I have no outrage left to spend on idiots today, but things which have made me really rather cross have included our current Prime Minister using the attack as an opportunity to electioneer (while all the other parties were holding back), when as Home Secretary through the previous administration she was responsible for swingeing cuts being made to the police service; and the current occupant of the White House marking the occasion by revisiting an old hostility with the widely-respected Mayor of London and deliberately misquoting him to score a point. Trump is now said to be considering making a trip to London this week to offer support and show solidarity; London has expressed a fairly strong desire that he should stick to his own side of the Atlantic Ocean.

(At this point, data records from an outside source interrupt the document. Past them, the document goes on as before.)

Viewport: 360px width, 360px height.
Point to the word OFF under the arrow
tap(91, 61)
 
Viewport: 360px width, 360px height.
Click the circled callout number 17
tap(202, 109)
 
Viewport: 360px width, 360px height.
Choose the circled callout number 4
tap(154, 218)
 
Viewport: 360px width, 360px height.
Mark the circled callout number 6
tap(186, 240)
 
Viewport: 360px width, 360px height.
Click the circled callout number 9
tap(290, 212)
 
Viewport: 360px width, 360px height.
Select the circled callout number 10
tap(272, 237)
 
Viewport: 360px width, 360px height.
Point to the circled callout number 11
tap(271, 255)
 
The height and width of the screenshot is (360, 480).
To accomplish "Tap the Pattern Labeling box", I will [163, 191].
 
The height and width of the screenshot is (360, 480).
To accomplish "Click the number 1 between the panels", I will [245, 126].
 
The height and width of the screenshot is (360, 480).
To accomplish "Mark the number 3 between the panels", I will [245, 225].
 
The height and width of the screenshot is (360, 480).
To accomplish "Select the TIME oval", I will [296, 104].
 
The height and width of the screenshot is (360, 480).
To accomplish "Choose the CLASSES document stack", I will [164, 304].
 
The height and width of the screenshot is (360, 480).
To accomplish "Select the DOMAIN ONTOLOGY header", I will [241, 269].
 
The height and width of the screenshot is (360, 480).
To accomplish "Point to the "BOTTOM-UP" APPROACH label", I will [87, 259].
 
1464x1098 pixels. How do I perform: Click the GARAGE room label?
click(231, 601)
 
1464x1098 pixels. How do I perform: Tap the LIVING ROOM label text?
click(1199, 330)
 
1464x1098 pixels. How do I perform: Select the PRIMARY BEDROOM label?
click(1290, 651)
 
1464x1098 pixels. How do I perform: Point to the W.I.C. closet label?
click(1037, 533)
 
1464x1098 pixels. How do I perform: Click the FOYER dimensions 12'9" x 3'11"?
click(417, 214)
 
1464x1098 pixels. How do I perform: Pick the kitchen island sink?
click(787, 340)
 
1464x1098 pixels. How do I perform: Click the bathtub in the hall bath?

R and I went to Cardiff today, for some lovely family time with L&G. G, who has apparently been given the false impression that I’m some kind of gardener, asked for my opinion on their courtyard garden, and while I was investigating a raised bed I spotted this grass. I assumed (because I’m really an almost entirely accidental gardener) that it was simply a weed, but because it was pretty and I thought it would be fun to photograph it on the light pad, I picked a couple of stems and brought them home. Two minutes of internet research then told me that it’s an actual thing – like, a proper plant – called Briza maxima, or Greater Quaking Grass. According to the BBC it’s highly sought-after by flower arrangers – but as anyone who has ever watched my Gumby-esque attempts to place flowers in a vase could attest, I’m also an entirely accidental flower arranger, so it’s perhaps not surprising that I didn’t know what it was.